Wageningen in the spring

I had the amazing opportunity to spend four and a half months in the Netherlands this past spring semester. I studied at Wageningen University, a school dedicated to educating its students about environmental health and sustainability. I decided to study abroad at this university because it is a prestigious school in the field of environmental science, which also happens to be my major. Throughout my adventure, I had the opportunity to grow both as an individual and as a professional in my career field. Wageningen offered me much more than I ever expected, and I would travel there again in a heartbeat.

Throughout my program, I learned to look at the field of environmental science with a new perspective. It was an interesting experience to be taught about the environment from a position other than an American viewpoint. The Netherlands is a small country that often relies on interactions with surrounding countries, and I enjoyed learning about these co-operations. In America, I do not usually hear about the struggles and triumphs of working with neighboring countries to attain a common goal. When talking about climate change, it is important to work together, as people who call Earth their home, to come up with solutions to solve climate problems. By expanding my knowledge of mutual actions, and learning about real-world examples of working together to solve environmentally related goals, my study abroad journey has significantly improved my qualifications in the field of environmental science.

I also attained a new way of sustainable living while in the Netherlands. Dutch culture is much more environmentally friendly than American culture. People in the Netherlands understand climate change as a fact, rather than as a political debate point. Because of this, the common person acts more sustainably, since it has been built into their culture. Most Dutch people rely on public transportation and biking in order to get from place to place. Practically everyone has a bike and biking is the main mode of transportation. The bike lanes in the Netherlands are well designed, take biker safety into account, and are found everywhere. Biking helps to reduce fossil fuel emissions and promotes a healthy lifestyle. The bike lanes are one of the things that I miss most about the Netherlands! Here in America, and even on campus at the University of Illinois, bike lanes are not always present, and when they are they can be unsafe and not well built. This is just one example of how my perspective has shifted to constantly look for ways of sustainable improvement in America. Seeing how the Netherlands works more ideally, in regards to sustainability, is encouraging and it has rejuvenated my passion for bettering the planet and finding improvement in my home.
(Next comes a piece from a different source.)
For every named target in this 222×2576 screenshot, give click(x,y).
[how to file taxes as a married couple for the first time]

Some of the events that were most meaningful to me include visiting Amsterdam with my parents, biking around town on the weekends, and my two-week backpacking trip around Europe. All of these were times where I felt independent and adventurous. I have been known to be shy and play things safe, but while abroad I felt like I grew a new side of myself. I was proving that I can step out of my comfort zone and I can feel free to follow where my heart takes me. I really enjoyed simply exploring and spending some time with myself, and believe those times were a very important part in shaping how my study abroad experience made me a more independent person. Although my backpacking trip was with five other people, which was initially scary for me because I am an introvert who needs time alone, those two weeks taught me to open up to other people and enjoy the company, even when I was low on energy. I still found time to go off on my own every now and then, but I really enjoyed the trip and still keep in contact with the people I went with.

Looking back on my travels has me feeling a lot of different emotions. I feel happy and grateful that I was able to go on this journey and experience things I had never done before, such as backpacking to different countries, trying new foods, living a new way of life, and meeting life-long friends. But I also feel a sense of sadness, as part of myself is left in the Netherlands and Wageningen. I am determined to revisit one day and continue to explore the country that taught me so much. I am lucky to have been accepted to a university with a focus on environmental health and sustainability, and gaining new perspectives in my career field has been a priceless experience. Meeting people from across the globe has helped me to become a more understanding person and I aim to apply this with others in my personal life and professional career. I have gained a plethora of knowledge from studying abroad and I would not trade it for anything. I am happy and proud of my time in the Netherlands and I would gladly do it all again.